▶ EXTRACTED MATERIAL
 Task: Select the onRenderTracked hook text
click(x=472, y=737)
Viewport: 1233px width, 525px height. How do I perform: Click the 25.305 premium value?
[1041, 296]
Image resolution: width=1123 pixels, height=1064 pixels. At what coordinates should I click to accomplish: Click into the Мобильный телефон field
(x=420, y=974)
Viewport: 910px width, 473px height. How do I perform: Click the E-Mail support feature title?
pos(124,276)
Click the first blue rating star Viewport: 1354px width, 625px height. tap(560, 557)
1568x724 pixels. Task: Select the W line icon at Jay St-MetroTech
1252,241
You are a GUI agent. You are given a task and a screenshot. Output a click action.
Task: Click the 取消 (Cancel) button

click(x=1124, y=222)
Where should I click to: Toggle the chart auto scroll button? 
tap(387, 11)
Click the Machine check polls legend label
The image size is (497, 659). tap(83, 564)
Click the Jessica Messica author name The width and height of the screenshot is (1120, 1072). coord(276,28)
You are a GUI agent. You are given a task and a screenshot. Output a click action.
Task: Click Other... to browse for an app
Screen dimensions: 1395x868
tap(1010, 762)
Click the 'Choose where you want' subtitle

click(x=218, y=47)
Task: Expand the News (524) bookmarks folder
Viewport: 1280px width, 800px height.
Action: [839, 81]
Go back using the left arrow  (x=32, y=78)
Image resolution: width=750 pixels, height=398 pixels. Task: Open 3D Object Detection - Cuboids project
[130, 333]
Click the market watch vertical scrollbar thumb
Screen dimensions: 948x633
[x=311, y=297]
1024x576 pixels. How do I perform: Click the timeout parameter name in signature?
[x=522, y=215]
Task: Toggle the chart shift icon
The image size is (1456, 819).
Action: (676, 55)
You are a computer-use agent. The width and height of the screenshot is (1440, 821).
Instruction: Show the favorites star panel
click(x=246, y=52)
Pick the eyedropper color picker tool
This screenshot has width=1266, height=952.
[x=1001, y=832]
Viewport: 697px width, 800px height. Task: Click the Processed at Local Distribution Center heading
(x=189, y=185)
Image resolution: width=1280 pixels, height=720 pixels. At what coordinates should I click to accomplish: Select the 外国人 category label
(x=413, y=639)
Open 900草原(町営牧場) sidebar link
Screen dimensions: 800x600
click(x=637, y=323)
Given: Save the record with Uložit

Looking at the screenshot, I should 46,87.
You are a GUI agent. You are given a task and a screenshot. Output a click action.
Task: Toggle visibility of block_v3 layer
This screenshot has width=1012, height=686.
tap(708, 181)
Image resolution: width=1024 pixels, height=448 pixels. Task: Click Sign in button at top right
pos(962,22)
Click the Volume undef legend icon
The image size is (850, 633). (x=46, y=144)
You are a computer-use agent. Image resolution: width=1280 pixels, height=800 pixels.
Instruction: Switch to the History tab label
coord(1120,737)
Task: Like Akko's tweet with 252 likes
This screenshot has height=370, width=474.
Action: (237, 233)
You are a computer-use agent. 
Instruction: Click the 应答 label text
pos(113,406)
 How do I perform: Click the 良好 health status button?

▶ WHAT IS EXPECTED
All lines above from the one holding "Image resolution: width=750" to the one holding "You are a computer-use agent. The", inclusive, are to be copied exactly; no other line is wanted.

▶ TASK SOLUTION
Image resolution: width=750 pixels, height=398 pixels. Task: Open 3D Object Detection - Cuboids project
[130, 333]
Click the market watch vertical scrollbar thumb
Screen dimensions: 948x633
[x=311, y=297]
1024x576 pixels. How do I perform: Click the timeout parameter name in signature?
[x=522, y=215]
Task: Toggle the chart shift icon
The image size is (1456, 819).
Action: (676, 55)
You are a computer-use agent. The width and height of the screenshot is (1440, 821).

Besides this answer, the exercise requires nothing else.